Improve model card: Add paper, code links, pipeline tag, usage, and trained models

4264612 verified about 2 months ago

2.72 kB

metadata

base_model: meta-llama/Llama-3.2-1B-Instruct
datasets:
  - whynlp/gsm8k-aug
library_name: transformers
license: llama3.2
tags: []
pipeline_tag: text-generation

Learning When to Stop: Adaptive Latent Reasoning via Reinforcement Learning

This repository contains model weights for the paper Learning When to Stop: Adaptive Latent Reasoning via Reinforcement Learning.

The model explores adaptive-length latent reasoning in Transformer language models, optimizing reasoning length while maintaining accuracy through a post-SFT reinforcement learning methodology. Experiments on the Llama 3.2 1B model and the GSM8K-Aug dataset demonstrated a 52% reduction in total reasoning length without sacrificing accuracy.

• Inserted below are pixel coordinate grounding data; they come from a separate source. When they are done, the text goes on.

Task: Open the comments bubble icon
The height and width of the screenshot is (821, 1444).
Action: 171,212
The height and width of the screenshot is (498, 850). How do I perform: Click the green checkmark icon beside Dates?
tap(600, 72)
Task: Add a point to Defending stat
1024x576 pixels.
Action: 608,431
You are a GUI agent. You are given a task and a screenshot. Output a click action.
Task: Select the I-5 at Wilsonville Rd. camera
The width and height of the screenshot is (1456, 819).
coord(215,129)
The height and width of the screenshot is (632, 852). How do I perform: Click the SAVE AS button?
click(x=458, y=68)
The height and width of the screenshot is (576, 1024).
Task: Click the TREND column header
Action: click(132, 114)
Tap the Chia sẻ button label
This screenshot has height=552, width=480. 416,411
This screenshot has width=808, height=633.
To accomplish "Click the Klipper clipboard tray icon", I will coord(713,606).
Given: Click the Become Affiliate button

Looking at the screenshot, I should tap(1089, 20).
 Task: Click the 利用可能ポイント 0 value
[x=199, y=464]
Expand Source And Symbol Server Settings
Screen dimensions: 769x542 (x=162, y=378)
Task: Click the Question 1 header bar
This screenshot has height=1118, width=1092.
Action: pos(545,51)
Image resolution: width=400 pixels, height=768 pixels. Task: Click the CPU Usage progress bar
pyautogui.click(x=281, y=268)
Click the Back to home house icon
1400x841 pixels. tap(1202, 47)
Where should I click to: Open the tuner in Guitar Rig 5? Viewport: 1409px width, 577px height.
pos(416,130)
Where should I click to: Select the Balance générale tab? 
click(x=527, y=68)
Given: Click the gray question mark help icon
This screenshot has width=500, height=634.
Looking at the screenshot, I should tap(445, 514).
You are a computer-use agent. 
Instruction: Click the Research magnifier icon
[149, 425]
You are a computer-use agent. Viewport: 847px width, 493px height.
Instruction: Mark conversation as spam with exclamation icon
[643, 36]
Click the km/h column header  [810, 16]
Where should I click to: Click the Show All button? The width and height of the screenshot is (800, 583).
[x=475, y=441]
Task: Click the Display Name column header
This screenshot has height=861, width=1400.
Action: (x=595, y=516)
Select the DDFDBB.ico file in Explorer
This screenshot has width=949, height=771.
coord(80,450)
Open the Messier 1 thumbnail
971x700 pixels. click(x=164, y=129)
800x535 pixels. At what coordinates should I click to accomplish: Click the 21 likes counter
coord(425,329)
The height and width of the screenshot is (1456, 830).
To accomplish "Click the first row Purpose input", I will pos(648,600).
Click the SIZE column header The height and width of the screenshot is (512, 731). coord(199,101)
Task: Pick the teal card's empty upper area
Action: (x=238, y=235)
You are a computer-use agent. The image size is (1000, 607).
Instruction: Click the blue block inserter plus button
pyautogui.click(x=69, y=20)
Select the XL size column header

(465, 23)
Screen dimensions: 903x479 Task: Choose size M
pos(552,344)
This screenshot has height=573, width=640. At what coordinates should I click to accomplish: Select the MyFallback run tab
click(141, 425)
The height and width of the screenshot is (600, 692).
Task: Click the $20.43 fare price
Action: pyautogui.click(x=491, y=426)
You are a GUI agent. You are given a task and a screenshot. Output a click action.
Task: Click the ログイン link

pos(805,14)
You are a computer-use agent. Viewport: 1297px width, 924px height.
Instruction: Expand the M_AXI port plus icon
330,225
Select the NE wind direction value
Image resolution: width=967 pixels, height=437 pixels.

For more details, including the full codebase and utilities, please refer to the GitHub repository.

Sample Usage

You can load these models using the automodelforcausallm_from_pretrained_latent function from src.model_creation as shown in the GitHub repository:

from transformers import AutoTokenizer
from src.model_creation import automodelforcausallm_from_pretrained_latent

repo_id = "Lapisbird/Llama-adaLR-model-latent-6" # Example: Replace with the specific model variant you want to load

model = automodelforcausallm_from_pretrained_latent(repo_id)
tokenizer = AutoTokenizer.from_pretrained(repo_id)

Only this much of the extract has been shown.